Let’s go for a walk. We lace up our comfy old walking shoes, aim for a scenic flat-surfaced road, and set out to increase our heart rate and muscle tone. With no conscious effort at all, our bones and joints and muscles engage as one miraculous mechanical unit. They propel us forward, as intended, with perfectly syncopated balance and strength. That is, until the pain starts.
Sometimes it’s a dull ache in the hips, or a “slippery”, unstable feeling in the knees that gives you concern while descending the stairs. Walking, especially for longer distances, may cause an uneven cadence or a limp. Ibuprofen and anti-inflammatories can work wonders to reduce discomfort. However, when the pain keeps you up at night and it’s difficult to rise from sitting, it is time to see the doctor.
Your orthopedic specialist in Guatemala City will inquire about your symptoms and perform a physical examination. X-ray images may show loss of the cartilage and a “bone-on-bone” appearance. Bone spurs and bone cysts are commonly seen on high-resolution diagnostic scans like magnetic resonance imaging (MRI) or computed tomography (CT) scans. The goal of arthroscopic or joint replacement surgery (arthroplasty) is to relieve pain and increase the mobility and function of a damaged joint. It is usually considered only when other methods, such as physical therapy, exercise, and medications have failed.
The materials used in artificial joints vary, depending on the type of joint being replaced and how it needs to function. Hip joints, for example, need to be sturdy and able to bear your body’s weight evenly. Knee joints need to be flexible as well as strong. In general, the components must be durable, flexible and able to function in the body without causing an immune system reaction. The implants used for hip and knee replacements in Guatemala are imported from the finest manufacturers in the world, usually ceramic on plastic and always biocompatible, meaning they’re designed to be accepted by your body. You can depend on pain-free function for twenty years or more.

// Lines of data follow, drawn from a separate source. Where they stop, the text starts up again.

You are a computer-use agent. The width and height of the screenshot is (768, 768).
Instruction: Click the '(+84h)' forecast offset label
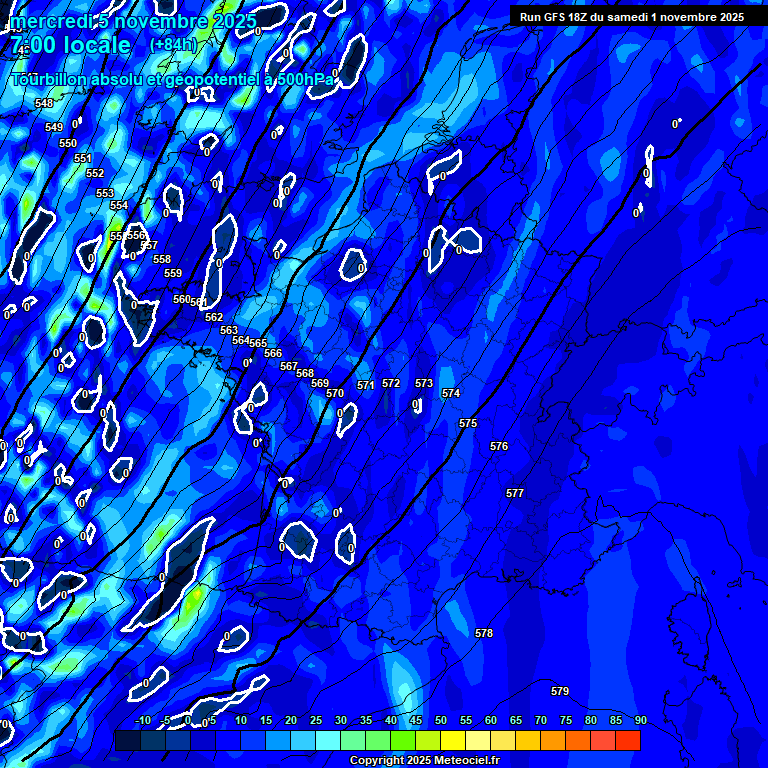coord(174,45)

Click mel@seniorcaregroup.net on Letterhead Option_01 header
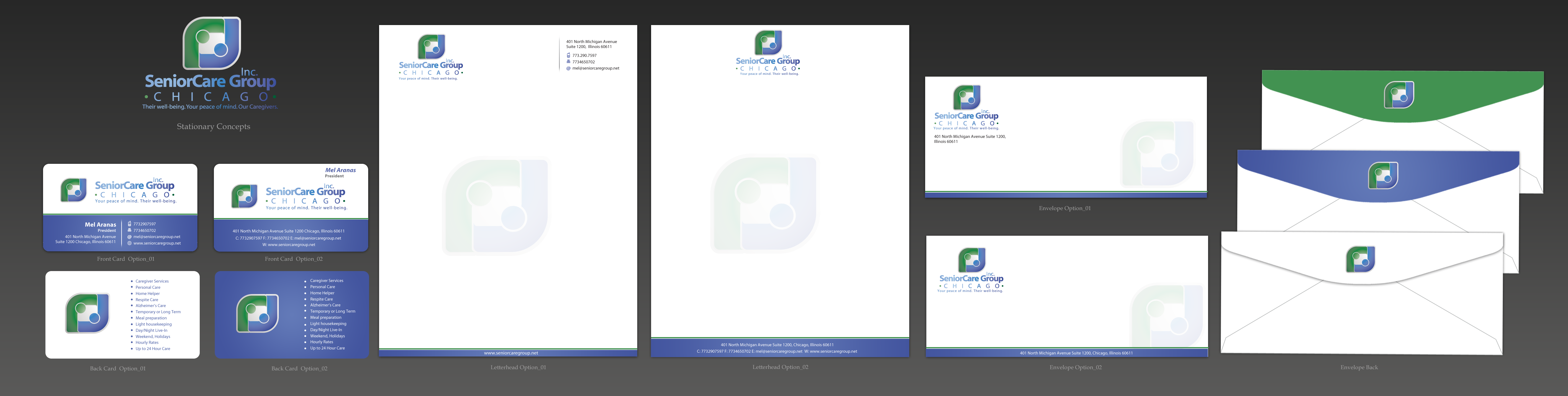[x=595, y=68]
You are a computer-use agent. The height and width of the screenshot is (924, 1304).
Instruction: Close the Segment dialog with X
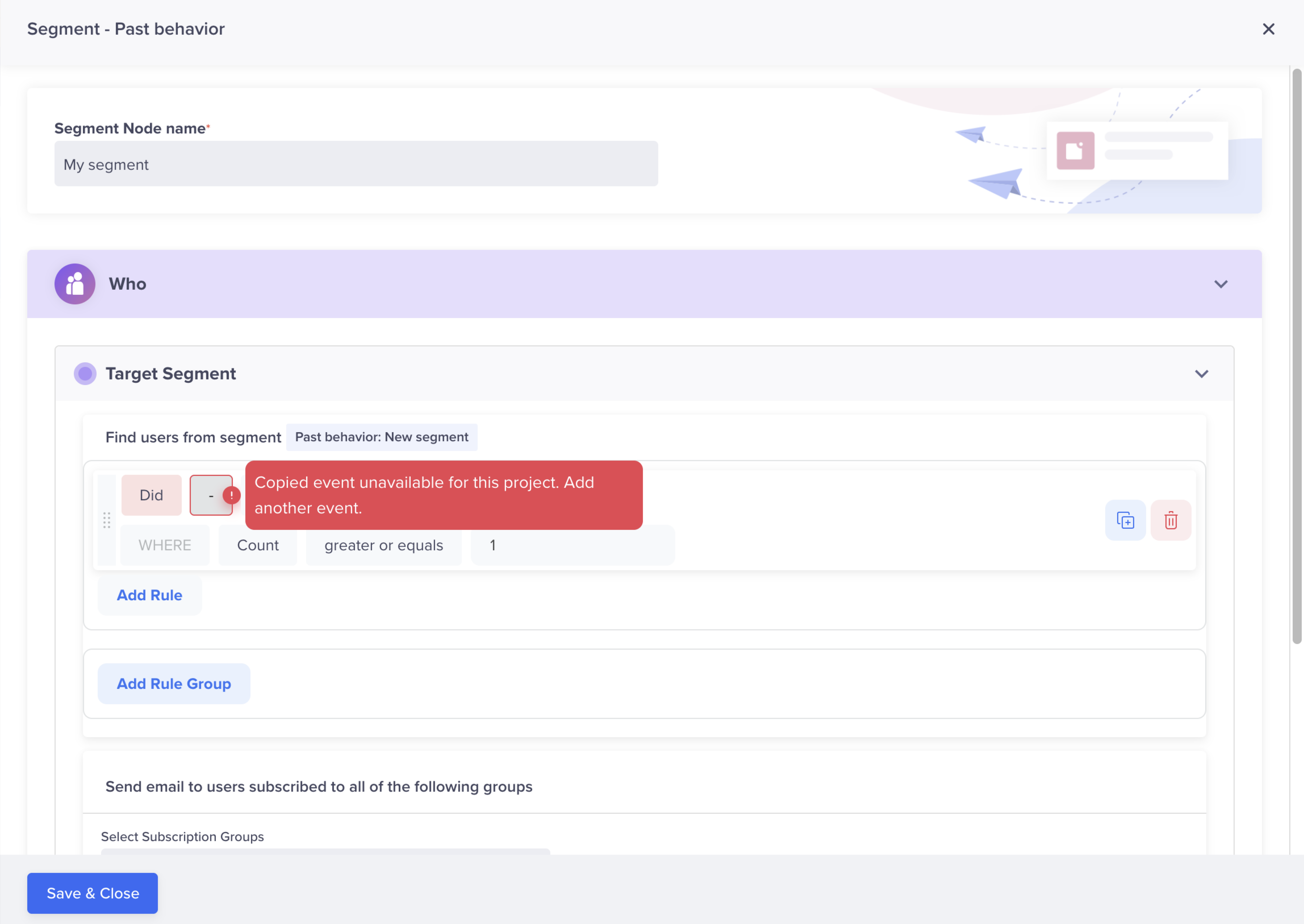coord(1268,28)
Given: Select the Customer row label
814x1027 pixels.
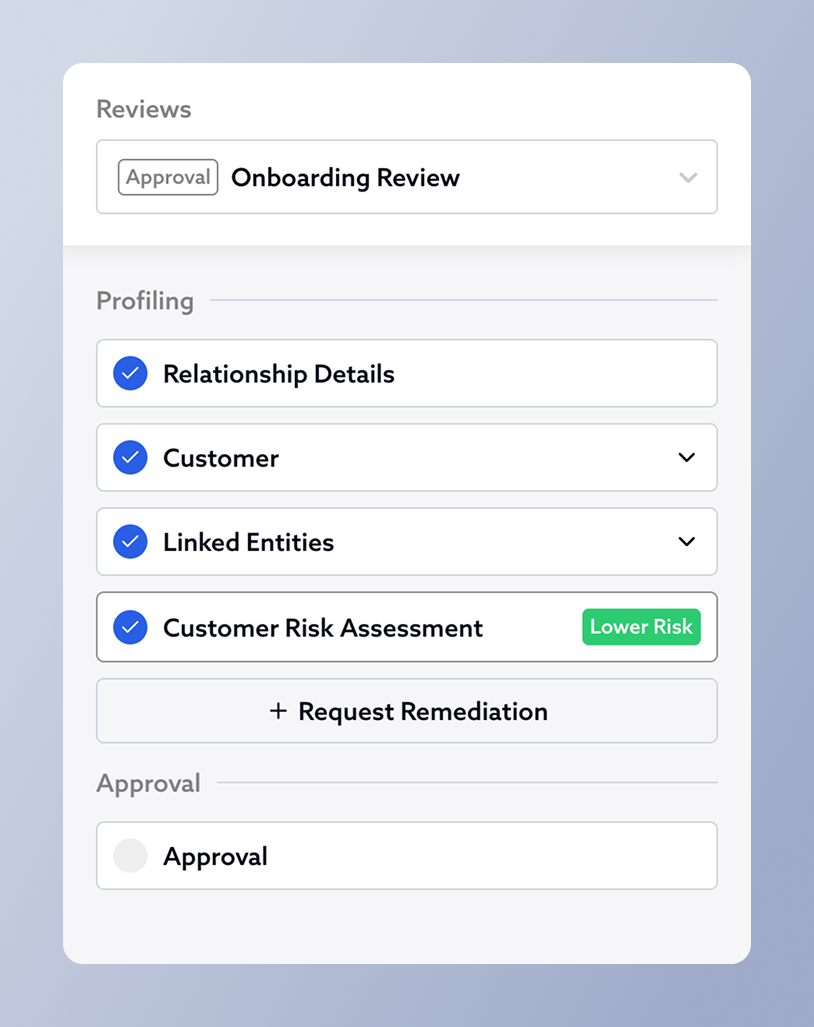Looking at the screenshot, I should tap(221, 458).
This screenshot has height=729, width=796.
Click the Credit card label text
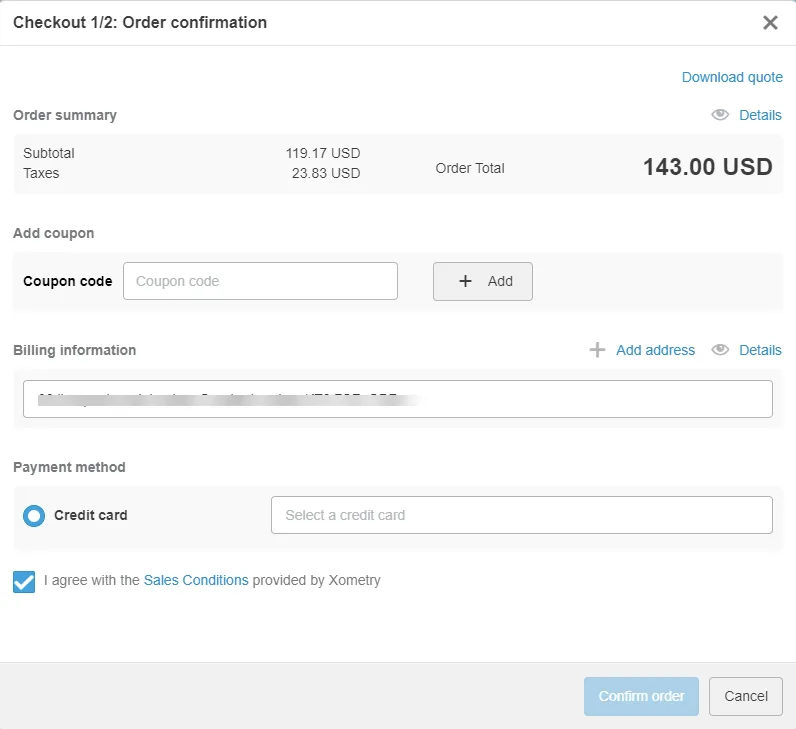[x=91, y=516]
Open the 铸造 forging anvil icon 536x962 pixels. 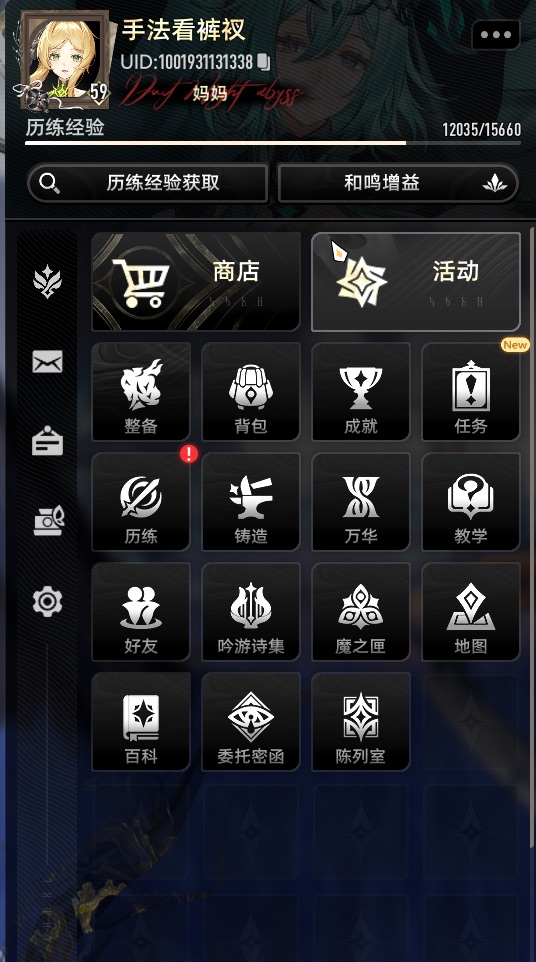251,502
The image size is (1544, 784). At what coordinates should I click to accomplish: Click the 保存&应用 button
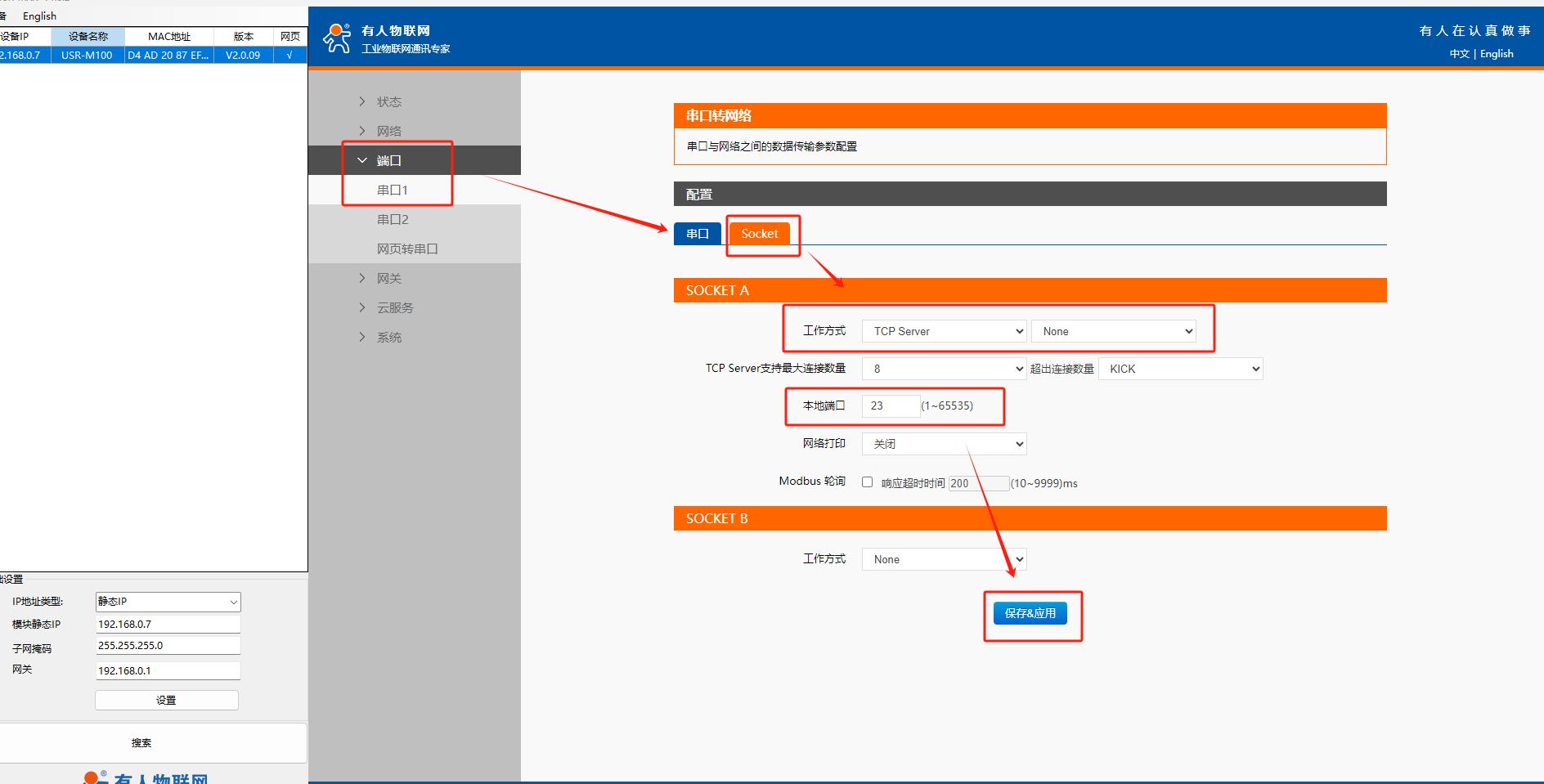[x=1030, y=613]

Arthroscopy is a common surgical procedure in which a joint (arthro-) is viewed (-scopy) using a small camera. During the procedure, your orthopedic surgeon inserts the arthroscope, a small camera instrument about the size of a pencil, into your knee joint. The arthroscope sends the image to a high-definition monitor so that your surgeon can see the structures of the knee in great detail. Arthroscopy is a very effective tool that allows your surgeon to feel, repair, or remove damaged tissue. According to the American Orthopedic Society for Sports Medicine, more than 4 million knee arthroscopies are performed worldwide each year.
Recovery is a breeze at the Guatemala Medical Travel recovery guest house in Antigua, known as Casa Muriel. You will be up and walking 24 hours after surgery, return to the house that same day, and enjoy a stress-free recovery. Your RN nurse will check the wound, and the physical therapist monitors your comfort and mobility until the stitches are removed and you can return home.
Guatemalan orthopedic surgeons offer the perfect balance of cutting-edge technical instrumentation, the latest biotech materials, and many years of global training with extensive practical experience. You will see them, together with local and international patients, striding gracefully and confidently into the future.